A SURVEY of relationships in the UK suggests that the number of people who admit to cheating on their partner is on the rise — although most respondents said that they were happy in their relationship.

In the survey The Way We Are Now, published by the counselling service Relate and Marriage Care, 24 per cent of respondents admitted to cheating on their partner physically; and 44 per cent said that they had cheated physically or “virtually” — that is, online — or had been tempted to cheat.

Besides actual infidelity, fears about affairs are causing a lack of trust: a third of those under the age of 45 admitted to checking on their partner’s phone or social-media account without permission.

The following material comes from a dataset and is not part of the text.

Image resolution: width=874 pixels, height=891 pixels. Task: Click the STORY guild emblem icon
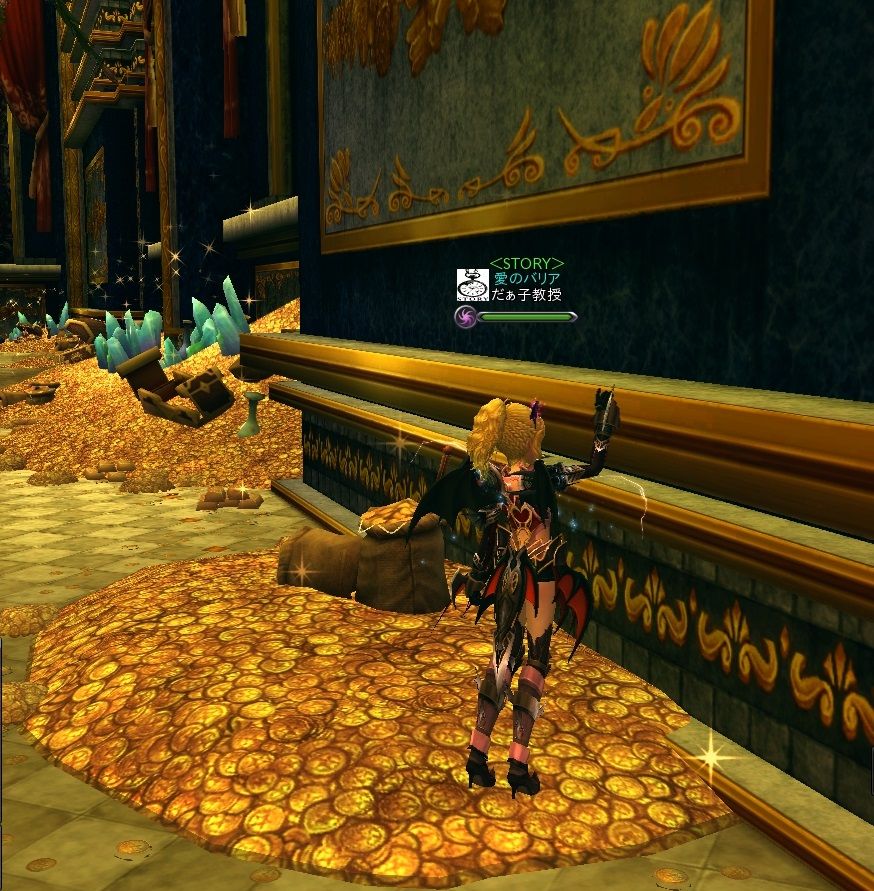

Yet 87 per cent of respondents reported that they were happy with their relationships, and getting married was still seen as an important sign of commitment.

The rise in the accessibility of internet porn, the survey report suggests, is increasing the strain on relationships, fuelling unrealistic expectations about what is a “normal” sex life. Increasing numbers of people are also finding themselves victims of “revenge porn”, it says.

The influence of technology on sex lives is also apparent in the rise of “sexting” — sending sexually explicit text messages — but, despite negative cases that have attracted media attention, nearly half of unmarried couples reported that sending suggestive messages had had a positive impact on their relationship.

The survey suggests that the sex life of the nation is generally under strain: fewer than half the respondents said that they were happy with their sex lives, and 51 per cent said that they had not had sex in the past month.

The research also concluded that one of the greatest areas of strain on a relationship was money worries; parents of young children particularly were found to feel the pressure. They were more likely to report that they argued with their partner, rarely engaged in outside interests together, and had infrequent sex. They were also more likely to admit to having no close friends.

One in six of the respondents who were disabled, or who had long-term health problems, said that they had no close friend to help them.

More than 6500 people were polled in the survey, which was carried out by YouGov for Relate, in partnership with Relationships Scotland.

The chief executive of Relate, Chris Sherwood, said that the findings “painted a pretty depressing picture”.

He said: “We are getting a very clear message from the stats: families need more help to get the balance between work and family life right. I want to see family life and relationships moving up the political agenda, and I will do all I can to ensure this happens.”

The chief executive of the Roman Catholic marriage-counselling service Marriage Care, Mark Molden, said: “As a nation, we remain understandably private about our relationships, and yet their flourishing or failure has enormous public consequences. The encouraging news is that many of us report a good relationship with our partners.

“Marriage continues to be prized as an important sign of commitment, but it’s the quality of our relationships — sharing problems, in particular — that communicates commitment more than anything else.

“This report also warns of real pressures on our relationships, which is why we must do more to strengthen and support them. Healthy, committed relationships help us flourish; they hold the potential to transform the life chances of a nation.”